# EXERCISE REQUIREMENTS:
Only the lines below from the one containing "You are a GUI" to the one containing "Bookmark this page with star icon" should be repeated, both included and unchanged.

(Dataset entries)

- - -

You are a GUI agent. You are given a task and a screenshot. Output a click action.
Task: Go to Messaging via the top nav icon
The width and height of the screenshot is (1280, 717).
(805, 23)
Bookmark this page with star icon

- - -

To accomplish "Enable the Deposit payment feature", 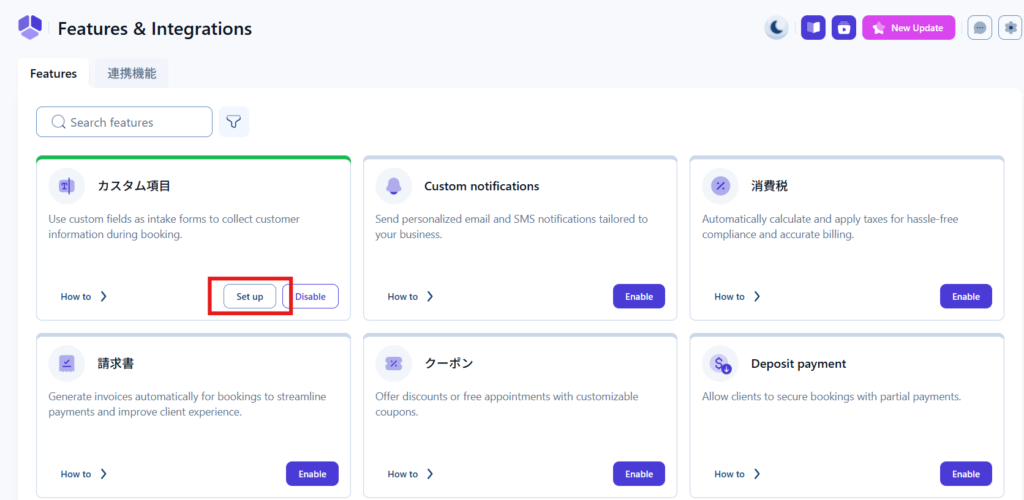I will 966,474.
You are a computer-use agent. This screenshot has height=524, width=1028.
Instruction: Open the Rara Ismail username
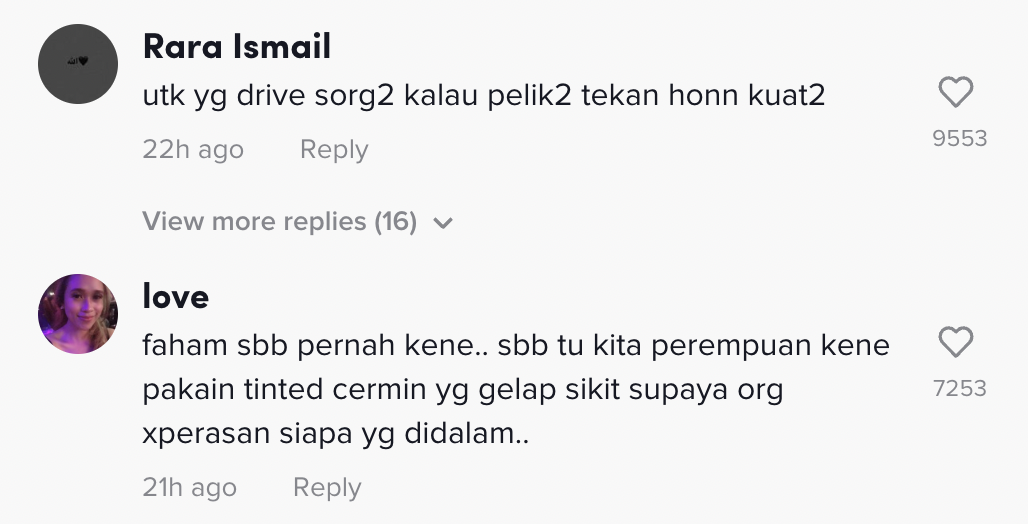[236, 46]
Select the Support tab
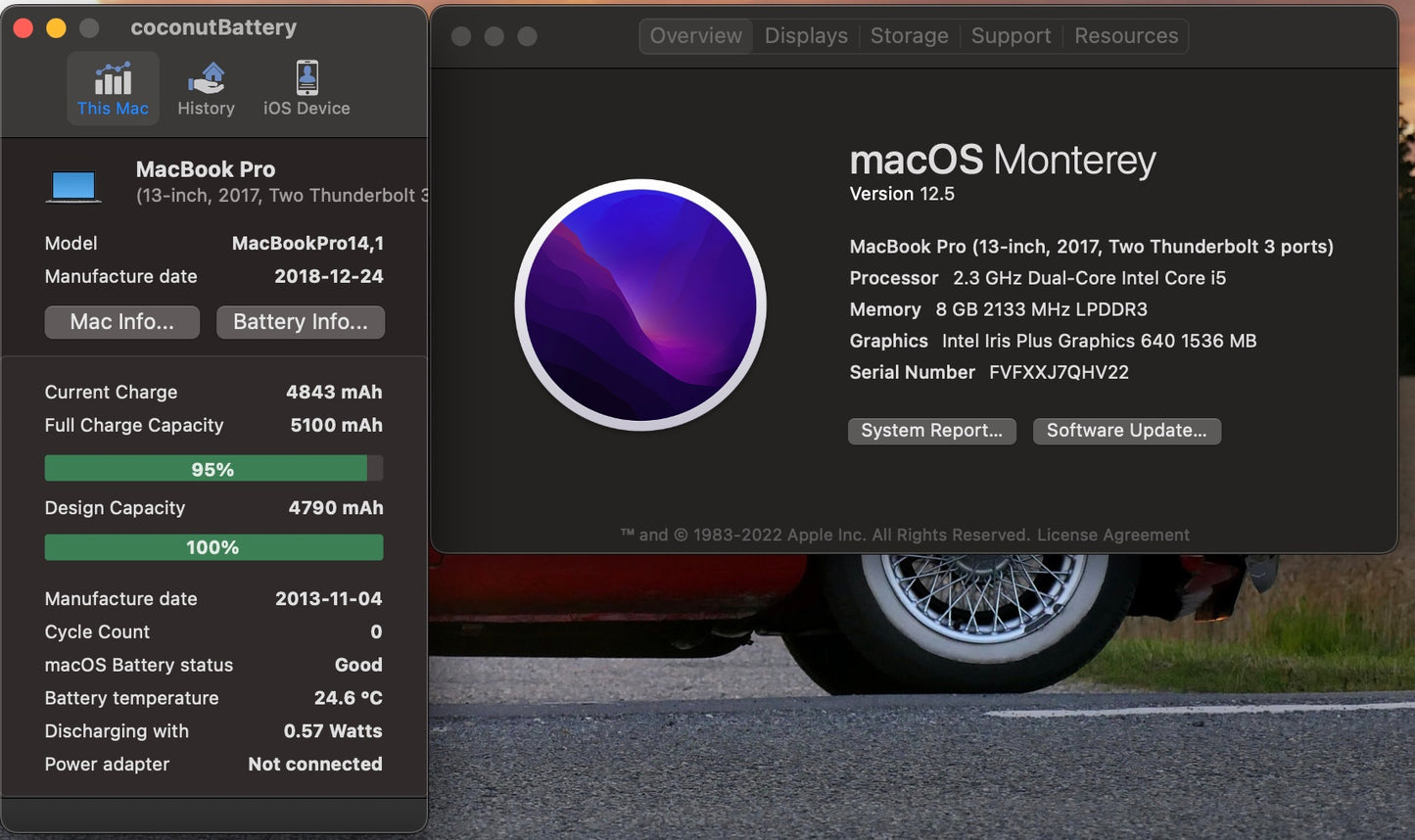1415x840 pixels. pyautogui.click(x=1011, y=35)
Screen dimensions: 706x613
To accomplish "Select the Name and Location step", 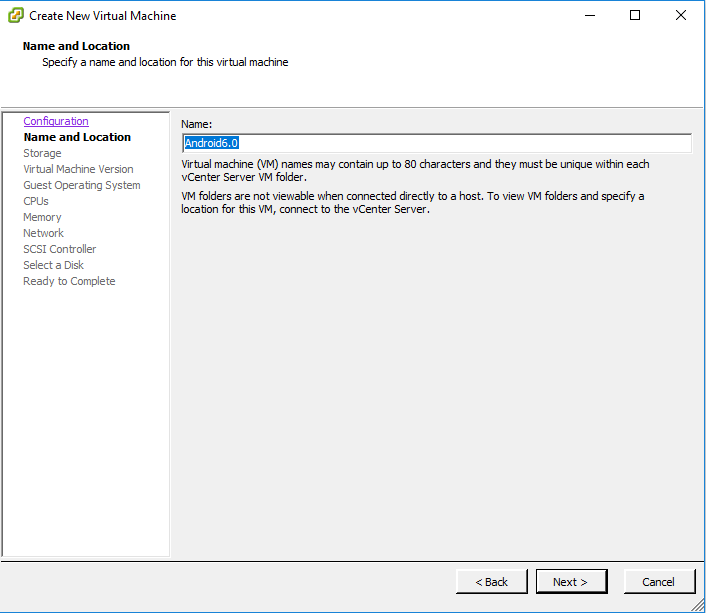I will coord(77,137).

- - -

# WRITTEN REPLY:
You are a GUI agent. You are given a task and a screenshot. Output a click action.
Task: Go to Messaging via the top nav icon
The width and height of the screenshot is (1280, 717).
(805, 23)
Bookmark this page with star icon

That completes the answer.